::: Quellenauszug :::

1.3. Im Refugium der Eremitage von Montmorency: Kult der Einsamkeit – Landleben, Naturgenuss und geistiges Schaffen.
Nicht viel anders als Petrarca einige Jahrhunderte vor ihm in der lichten Provence oder Montaigne, zieht sich nunmehr auch Jean-Jacques Rousseau, früh und des Treibens müde aus den Salons der Großstadt zurück. Er kehrt Paris den Rücken und führt bald ein selbstgewähltes, naturverbundenes und schlichtes Leben in der Einsamkeit seines neuen Refugiums in Montmorency. Das neue Domizil führt den bezeichnenden Namen Eremitage.
Für Rousseau war das Leben in Abgeschiedenheit immer schon ein wesensgemäßer Zustand, ein Drang, dem er sich nicht entziehen konnte. Rückblickend stellt er fest: „Seit ich mich gegen meinen Willen in die Welt gestürzt hatte, sehnte ich mich stets nach Les Charmettes und dem Leben zurück, das ich dort geführt hatte. Ich fühlte mich für das Land und die Zurückgezogenheit geboren, es war mir unmöglich, anderswo glücklich zu sein. In Paris, im Strudel der vornehmen Gesellschaft, bei den Schwelgereien der Soupers, im Glanz der Schauspiele, im Dunst der Berühmtheit – immer sehnte ich mich nach meinen Büschen, meinen Bächen, meinen einsamen Wanderungen.“
Der Enthusiasmus erlebter, genossener Einsamkeit, verbunden mit einem ebenso begeisterten Naturerleben wird geradezu zum Kult erhoben und entsprechend zelebriert: „Welche Zeit habe ich mir am häufigsten und am liebsten in meinen Träumen zurückgerufen? Nicht die Freuden meiner Jugend waren es. Sie waren zu selten, zu sehr mit Bitterkeit vermengt. Es waren die Zeiten meiner Zurückgezogenheit, meine einsamen Spaziergänge, jene herrlichen Tage, an denen ich allein war mit meiner guten Haushälterin, mit meinem lieben Hund, einer alten Katze, den Vögeln des Feldes und den Tieren des Waldes, mit der ganzen Natur und ihrem unbegreiflichen Schöpfer. Vor Tagesanbruch erhob ich mich, um den Sonnenaufgang in meinem Garten zu betrachten, und wenn ich sah, dass es ein schöner Tag werden würde, war mein erster Wunsch, es möchten weder Briefe noch Besuche kommen, um mein Entzücken zu stören. Vor ein Uhr ging ich so schnell wie möglich fort, damit nur keiner käme, der mich in Anspruch nehmen könnte. Ich suchte im Walde irgendeinen wilden Fleck, ein verlassenes Plätzchen, wo keine Spur von Menschenhand zu entdecken war, wo kein Störenfried sich zwischen mich und die Natur drängen konnte.“[4] Senecas Befürchtung, jemand könne kommen und ihm die für das geistige Schaffen reservierte Zeit stehlen, Petrarcas Flucht aus den Mauern von Avignon hinaus aufs Land nach Fontaines-de-Vaucluse oder Michel de Montaignes Rückzug in den Turm vor der eigenen Schlosstür sind hier wieder präsent – und die große Familie der Einsamen und Melancholiker.

:::

--- Arbeitsauftrag ---
Können Sie aus dem Text über Rousseaus Rückzug nach Montmorency den Abschnitt abschreiben, der bei „1.3. Im Refugium“ beginnt und bei „bezeichnenden Namen Eremitage.“ endet? Das anschließende Material stammt aus einer anderen Quelle.

::: Angezeigte Einträge :::

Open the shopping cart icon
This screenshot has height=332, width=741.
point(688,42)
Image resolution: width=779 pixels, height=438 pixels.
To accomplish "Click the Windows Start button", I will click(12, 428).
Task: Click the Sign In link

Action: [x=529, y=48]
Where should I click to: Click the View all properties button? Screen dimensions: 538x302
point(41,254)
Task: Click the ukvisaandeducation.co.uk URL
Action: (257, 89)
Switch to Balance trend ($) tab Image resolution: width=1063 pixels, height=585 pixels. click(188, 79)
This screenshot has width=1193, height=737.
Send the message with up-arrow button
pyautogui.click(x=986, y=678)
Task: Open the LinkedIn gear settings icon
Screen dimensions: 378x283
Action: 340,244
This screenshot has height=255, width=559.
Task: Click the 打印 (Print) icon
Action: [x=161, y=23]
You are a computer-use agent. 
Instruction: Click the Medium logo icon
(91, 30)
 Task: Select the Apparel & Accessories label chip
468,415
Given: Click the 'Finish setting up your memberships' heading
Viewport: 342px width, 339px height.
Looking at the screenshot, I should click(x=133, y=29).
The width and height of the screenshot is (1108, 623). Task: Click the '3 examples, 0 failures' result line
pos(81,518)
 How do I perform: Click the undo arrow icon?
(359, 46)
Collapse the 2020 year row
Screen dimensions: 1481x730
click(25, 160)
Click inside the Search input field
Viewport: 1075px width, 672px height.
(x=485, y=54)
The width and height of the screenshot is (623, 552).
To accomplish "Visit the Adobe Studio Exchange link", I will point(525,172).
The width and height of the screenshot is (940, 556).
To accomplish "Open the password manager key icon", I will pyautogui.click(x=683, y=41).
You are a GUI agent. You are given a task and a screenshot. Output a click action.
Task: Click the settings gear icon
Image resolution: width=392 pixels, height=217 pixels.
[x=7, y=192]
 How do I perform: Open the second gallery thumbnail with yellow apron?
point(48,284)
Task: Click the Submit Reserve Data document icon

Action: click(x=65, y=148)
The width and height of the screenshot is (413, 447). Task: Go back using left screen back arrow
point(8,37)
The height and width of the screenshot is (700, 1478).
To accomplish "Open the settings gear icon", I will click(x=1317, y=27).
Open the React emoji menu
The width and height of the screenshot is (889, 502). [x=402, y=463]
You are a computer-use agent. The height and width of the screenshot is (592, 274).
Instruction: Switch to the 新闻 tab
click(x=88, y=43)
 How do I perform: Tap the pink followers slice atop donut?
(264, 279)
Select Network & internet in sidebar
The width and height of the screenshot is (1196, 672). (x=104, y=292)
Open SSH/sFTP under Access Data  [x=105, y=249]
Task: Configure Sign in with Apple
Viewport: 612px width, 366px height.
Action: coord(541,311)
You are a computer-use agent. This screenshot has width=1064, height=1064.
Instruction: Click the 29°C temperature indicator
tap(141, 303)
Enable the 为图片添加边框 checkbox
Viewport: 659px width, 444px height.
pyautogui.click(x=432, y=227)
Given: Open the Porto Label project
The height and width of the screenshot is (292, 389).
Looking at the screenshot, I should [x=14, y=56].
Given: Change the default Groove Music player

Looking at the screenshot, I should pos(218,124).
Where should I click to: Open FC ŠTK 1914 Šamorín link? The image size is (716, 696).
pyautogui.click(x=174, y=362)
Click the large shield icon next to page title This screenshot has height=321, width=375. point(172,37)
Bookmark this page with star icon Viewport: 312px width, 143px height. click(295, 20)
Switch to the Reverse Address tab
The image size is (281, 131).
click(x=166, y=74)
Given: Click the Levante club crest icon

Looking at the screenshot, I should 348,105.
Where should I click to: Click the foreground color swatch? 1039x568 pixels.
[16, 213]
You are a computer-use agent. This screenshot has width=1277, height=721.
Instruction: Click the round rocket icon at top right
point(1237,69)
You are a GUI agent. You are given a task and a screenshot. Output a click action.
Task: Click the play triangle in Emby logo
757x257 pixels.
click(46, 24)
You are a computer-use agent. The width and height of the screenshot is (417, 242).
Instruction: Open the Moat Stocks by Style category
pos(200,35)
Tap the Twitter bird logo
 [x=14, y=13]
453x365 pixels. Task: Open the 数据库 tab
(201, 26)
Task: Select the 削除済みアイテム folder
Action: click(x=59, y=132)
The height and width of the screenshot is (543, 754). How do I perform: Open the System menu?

:::

--- Antwortbereich ---
1.3. Im Refugium der Eremitage von Montmorency: Kult der Einsamkeit – Landleben, Naturgenuss und geistiges Schaffen.
Nicht viel anders als Petrarca einige Jahrhunderte vor ihm in der lichten Provence oder Montaigne, zieht sich nunmehr auch Jean-Jacques Rousseau, früh und des Treibens müde aus den Salons der Großstadt zurück. Er kehrt Paris den Rücken und führt bald ein selbstgewähltes, naturverbundenes und schlichtes Leben in der Einsamkeit seines neuen Refugiums in Montmorency. Das neue Domizil führt den bezeichnenden Namen Eremitage.